三味線の撥ですが、まだ初心者ということもあるのですが、スクイや音の強弱のつけ方が非常に難しいです。これは撥に力が入っているので、スクイの際に糸に撥が強く引っかかってしまったり、常に糸に対して撥が強く能ているので、音にメリハリがつかないとうことが考えられます。私が学んでいるのは、津軽三味線の高橋竹山流なので、繊細で柔らかい音色が最大の特徴となっているので、このことは致命的であると言えます。

最近練習の中で感じたことは、撥の持ち方で力を抜くというのは、「撥の開きに添えた親指の力を抜く」ということです。親指に力が入っていているときに、演奏中に右手が感じるのは、撥の開きをグッと持っている感じであり、意識が撥に集中していまいます。

しかし、親指をほとんど乗せているだけぐらいに軽く添えて引くと、意識が親指が撥の開きに触れている感じから、撥の開きの先端の角が、糸に触れている感覚を感じられるようになりました。このことにより、糸に撥が触れる強さを意識できるようになり、以前よりスクイを軽くすることができたり、音のメリハリをつけられるようになってきたと思います。

また、奄美三味線の撥も同じで、今までトレモロ奏法が苦手だったのですが、親指の力を抜くことにより、細やかな弾き方ができるようになってきました。

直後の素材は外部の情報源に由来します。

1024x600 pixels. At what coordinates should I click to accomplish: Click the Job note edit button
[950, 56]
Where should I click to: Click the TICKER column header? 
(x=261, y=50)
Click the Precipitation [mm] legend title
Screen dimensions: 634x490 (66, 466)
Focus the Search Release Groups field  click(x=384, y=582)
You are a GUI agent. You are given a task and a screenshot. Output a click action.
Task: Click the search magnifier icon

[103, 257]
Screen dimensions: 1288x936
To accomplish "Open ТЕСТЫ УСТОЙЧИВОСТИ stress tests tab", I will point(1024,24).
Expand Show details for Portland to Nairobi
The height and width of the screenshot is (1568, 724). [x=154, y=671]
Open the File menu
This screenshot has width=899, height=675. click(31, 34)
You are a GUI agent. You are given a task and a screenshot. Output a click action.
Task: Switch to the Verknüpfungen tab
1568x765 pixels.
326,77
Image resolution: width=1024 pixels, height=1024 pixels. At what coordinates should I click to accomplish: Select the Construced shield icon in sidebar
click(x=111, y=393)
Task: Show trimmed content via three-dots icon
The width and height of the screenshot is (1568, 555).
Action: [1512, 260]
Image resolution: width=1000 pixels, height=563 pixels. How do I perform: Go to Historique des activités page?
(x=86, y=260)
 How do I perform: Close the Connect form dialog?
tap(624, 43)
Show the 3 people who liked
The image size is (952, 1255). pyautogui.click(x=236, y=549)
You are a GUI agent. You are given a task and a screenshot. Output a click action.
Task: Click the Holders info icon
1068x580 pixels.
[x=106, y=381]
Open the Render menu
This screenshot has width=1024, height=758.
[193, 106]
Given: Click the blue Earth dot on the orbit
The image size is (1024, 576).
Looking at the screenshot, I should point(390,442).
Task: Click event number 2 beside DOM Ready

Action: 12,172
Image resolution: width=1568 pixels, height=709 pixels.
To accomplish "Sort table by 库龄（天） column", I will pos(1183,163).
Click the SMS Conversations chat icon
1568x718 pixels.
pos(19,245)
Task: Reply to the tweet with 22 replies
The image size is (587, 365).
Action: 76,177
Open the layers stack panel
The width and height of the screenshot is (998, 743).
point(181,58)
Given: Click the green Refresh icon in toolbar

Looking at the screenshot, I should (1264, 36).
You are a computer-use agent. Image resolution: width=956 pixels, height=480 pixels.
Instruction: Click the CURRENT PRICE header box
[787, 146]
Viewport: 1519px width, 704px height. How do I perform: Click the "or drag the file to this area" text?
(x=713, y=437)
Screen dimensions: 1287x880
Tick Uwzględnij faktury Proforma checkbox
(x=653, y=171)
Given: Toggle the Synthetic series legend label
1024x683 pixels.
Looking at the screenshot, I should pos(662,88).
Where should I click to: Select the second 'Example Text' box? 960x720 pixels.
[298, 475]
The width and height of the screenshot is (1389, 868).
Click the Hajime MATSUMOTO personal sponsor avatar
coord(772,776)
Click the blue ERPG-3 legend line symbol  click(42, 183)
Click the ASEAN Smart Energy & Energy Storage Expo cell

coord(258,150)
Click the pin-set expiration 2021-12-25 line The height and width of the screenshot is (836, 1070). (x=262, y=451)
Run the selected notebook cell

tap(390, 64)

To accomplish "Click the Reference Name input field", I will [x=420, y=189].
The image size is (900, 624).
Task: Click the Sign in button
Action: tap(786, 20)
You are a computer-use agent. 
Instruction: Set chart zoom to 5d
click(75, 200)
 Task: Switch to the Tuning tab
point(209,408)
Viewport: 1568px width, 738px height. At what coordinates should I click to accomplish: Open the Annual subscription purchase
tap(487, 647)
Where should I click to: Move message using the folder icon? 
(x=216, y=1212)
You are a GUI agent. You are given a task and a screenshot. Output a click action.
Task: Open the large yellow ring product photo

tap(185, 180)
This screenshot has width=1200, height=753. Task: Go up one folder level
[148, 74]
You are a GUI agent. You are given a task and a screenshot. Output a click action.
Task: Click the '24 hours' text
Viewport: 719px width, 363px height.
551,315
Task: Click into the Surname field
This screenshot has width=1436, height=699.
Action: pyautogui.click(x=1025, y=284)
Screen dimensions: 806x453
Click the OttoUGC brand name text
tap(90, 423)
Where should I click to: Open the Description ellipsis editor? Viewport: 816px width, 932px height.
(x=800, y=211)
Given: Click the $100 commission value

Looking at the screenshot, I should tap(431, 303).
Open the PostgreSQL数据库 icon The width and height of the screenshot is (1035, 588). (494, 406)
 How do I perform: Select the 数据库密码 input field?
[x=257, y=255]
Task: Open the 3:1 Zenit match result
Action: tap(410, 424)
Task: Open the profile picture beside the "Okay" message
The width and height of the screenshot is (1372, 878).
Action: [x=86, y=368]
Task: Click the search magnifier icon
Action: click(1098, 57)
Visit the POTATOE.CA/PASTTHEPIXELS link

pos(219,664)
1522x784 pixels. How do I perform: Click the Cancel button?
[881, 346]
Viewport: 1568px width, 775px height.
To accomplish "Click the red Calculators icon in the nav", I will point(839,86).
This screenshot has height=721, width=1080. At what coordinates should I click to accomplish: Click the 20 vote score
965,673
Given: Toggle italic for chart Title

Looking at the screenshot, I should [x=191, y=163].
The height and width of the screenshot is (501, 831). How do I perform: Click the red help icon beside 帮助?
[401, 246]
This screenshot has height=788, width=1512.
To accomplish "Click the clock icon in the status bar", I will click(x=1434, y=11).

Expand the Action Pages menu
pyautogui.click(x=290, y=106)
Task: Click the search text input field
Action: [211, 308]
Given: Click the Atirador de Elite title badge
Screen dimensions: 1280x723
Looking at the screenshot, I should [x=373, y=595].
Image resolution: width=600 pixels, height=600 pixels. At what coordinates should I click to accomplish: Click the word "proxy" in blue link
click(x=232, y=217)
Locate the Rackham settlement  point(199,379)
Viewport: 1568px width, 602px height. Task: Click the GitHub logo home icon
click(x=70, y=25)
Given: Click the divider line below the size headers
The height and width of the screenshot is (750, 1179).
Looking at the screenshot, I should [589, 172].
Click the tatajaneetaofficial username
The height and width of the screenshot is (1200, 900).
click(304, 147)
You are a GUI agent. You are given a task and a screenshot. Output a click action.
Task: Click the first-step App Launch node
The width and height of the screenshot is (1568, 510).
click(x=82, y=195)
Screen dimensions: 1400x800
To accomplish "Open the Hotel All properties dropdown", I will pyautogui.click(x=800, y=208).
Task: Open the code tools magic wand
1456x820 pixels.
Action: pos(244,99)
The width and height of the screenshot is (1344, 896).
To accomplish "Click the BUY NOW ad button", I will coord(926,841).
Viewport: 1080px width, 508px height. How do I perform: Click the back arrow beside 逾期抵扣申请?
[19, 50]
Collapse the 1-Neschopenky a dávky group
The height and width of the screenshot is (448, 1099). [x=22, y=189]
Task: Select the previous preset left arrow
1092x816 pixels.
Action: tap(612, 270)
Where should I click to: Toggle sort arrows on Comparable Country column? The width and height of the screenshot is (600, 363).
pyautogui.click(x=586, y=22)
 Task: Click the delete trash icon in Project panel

剣術でも力を入れずに柄を持てと言われますが、道具や条件が変わったら、やはり力が入ってしまいます。人間の脳はそれほどに応用が難しいものだと思います 。この三味線の撥の持ち方の違いによる意識のあり方の変化は、剣を持つ力を抜くことによって、意識を相手(三味線でいう糸)に集中させるものであることの技術的な共通点を確認することができました。